### BRIEF:
Copy the listing below word for word, beginning at the line that contains "Given: Click Try it Yourself button" and stopping after the line that contains "Looking at the". Leave the pictures out of your copy.

### LISTING:
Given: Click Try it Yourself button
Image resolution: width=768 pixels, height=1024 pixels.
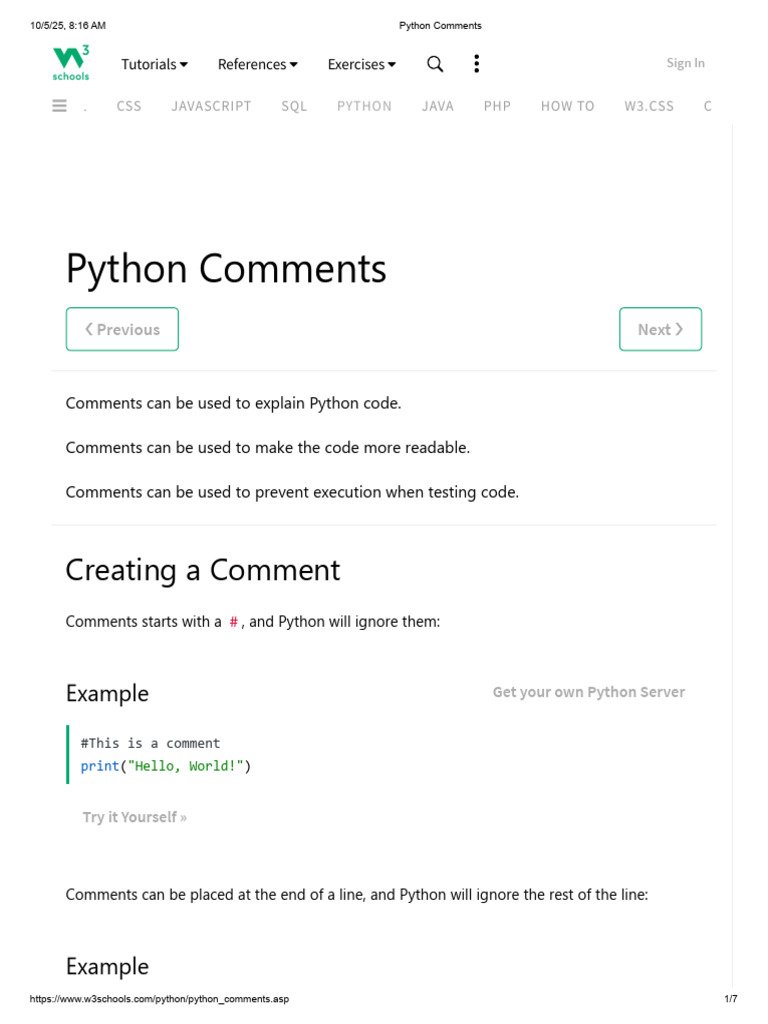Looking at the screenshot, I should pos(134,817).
...
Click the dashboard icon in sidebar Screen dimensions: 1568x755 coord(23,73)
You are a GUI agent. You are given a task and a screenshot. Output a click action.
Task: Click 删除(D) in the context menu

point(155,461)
---
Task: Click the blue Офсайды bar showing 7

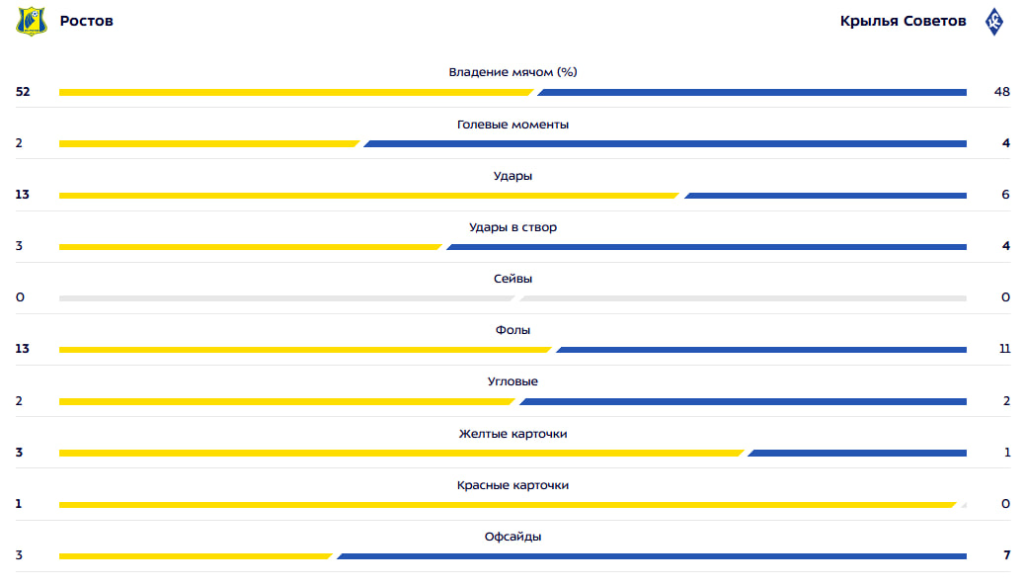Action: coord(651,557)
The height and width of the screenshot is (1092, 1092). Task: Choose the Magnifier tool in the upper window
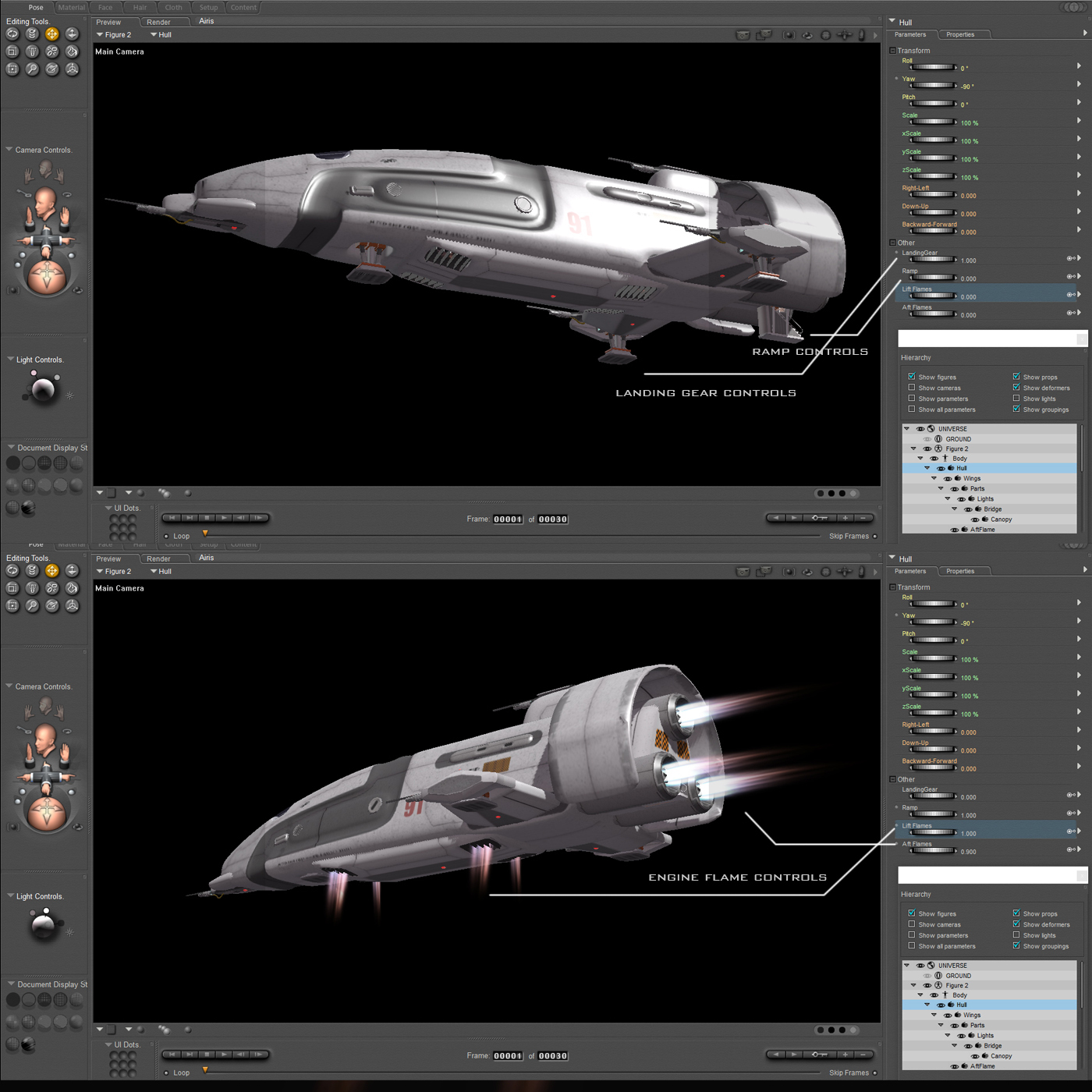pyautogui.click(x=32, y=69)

### RESPONSE TO THIS TASK:
Given: Click Try it Yourself button
Image resolution: width=768 pixels, height=1024 pixels.
Looking at the screenshot, I should pos(134,817).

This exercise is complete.